| ACTIVITY |
Once the line containing "Click the 31 mins departure time" is found in the data below, repeat it and every later line exactly, leaving the pictures out.
**** DATA RECORDS ****
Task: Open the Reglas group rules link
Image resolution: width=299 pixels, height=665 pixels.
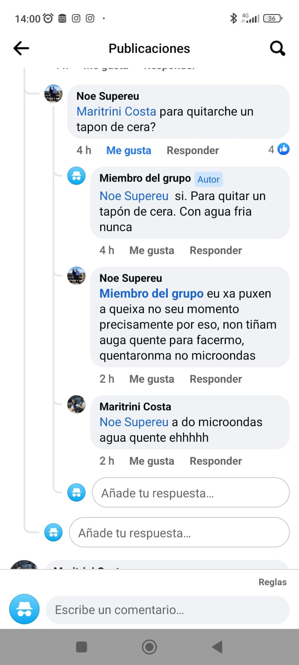Action: [x=272, y=582]

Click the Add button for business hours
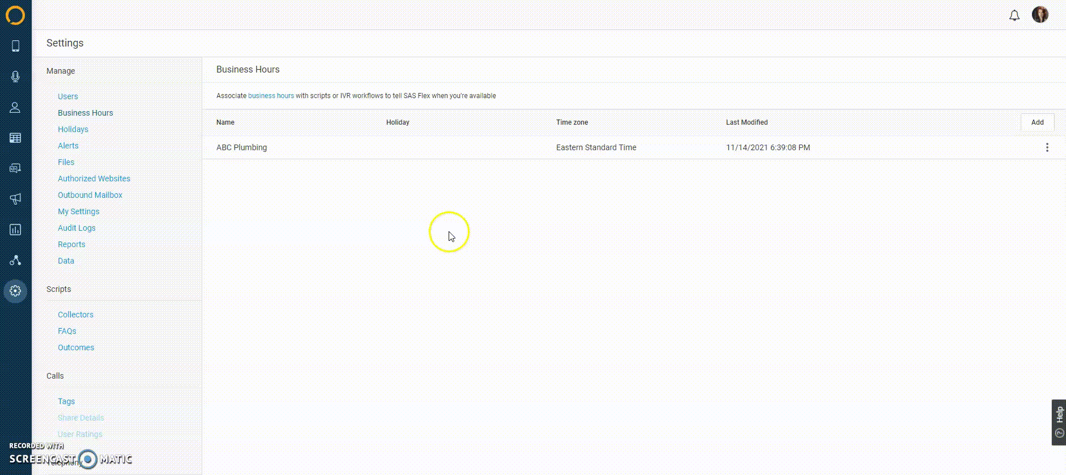[1037, 122]
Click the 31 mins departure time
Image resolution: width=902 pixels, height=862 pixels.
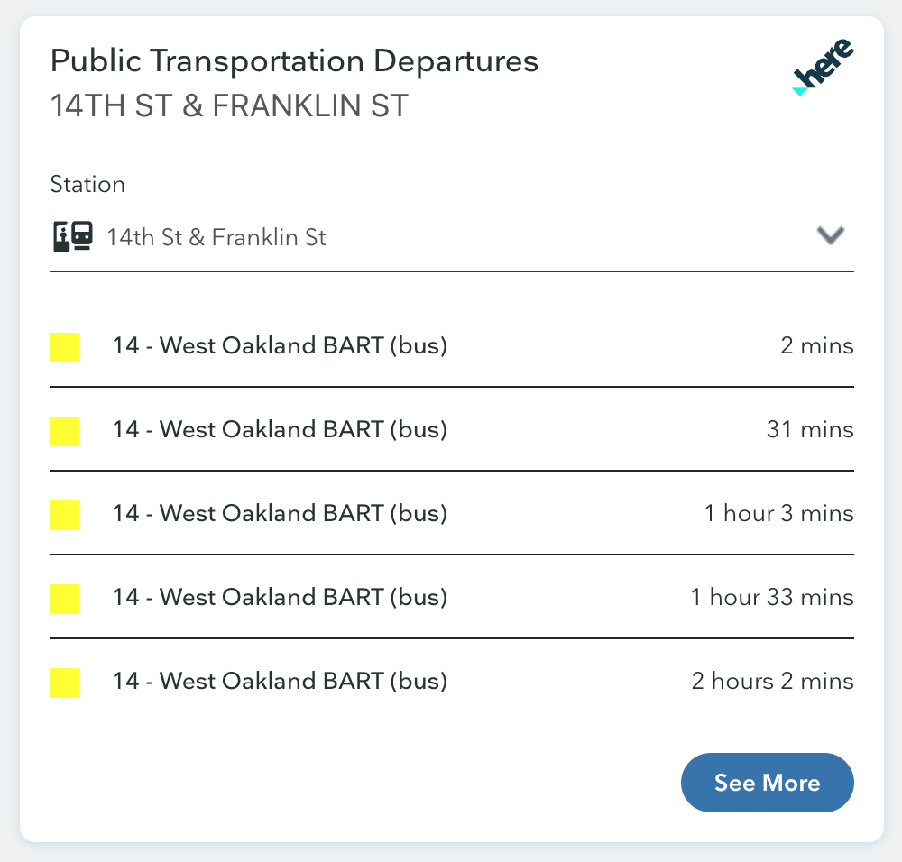[810, 429]
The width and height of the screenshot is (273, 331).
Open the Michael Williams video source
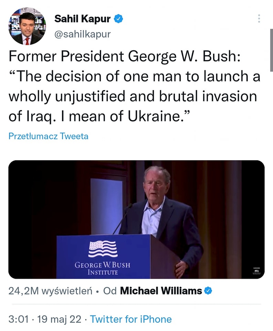161,291
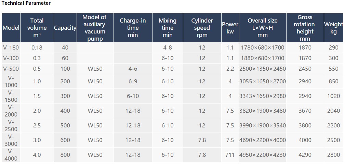Click the Technical Parameter heading

(26, 3)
****
| SOLUTION FOR THIS PROBLEM |
Click the 31 mins departure time
Image resolution: width=902 pixels, height=862 pixels.
[810, 429]
The width and height of the screenshot is (273, 331).
Open the Michael Williams video source
161,291
Click the Technical Parameter heading

(26, 3)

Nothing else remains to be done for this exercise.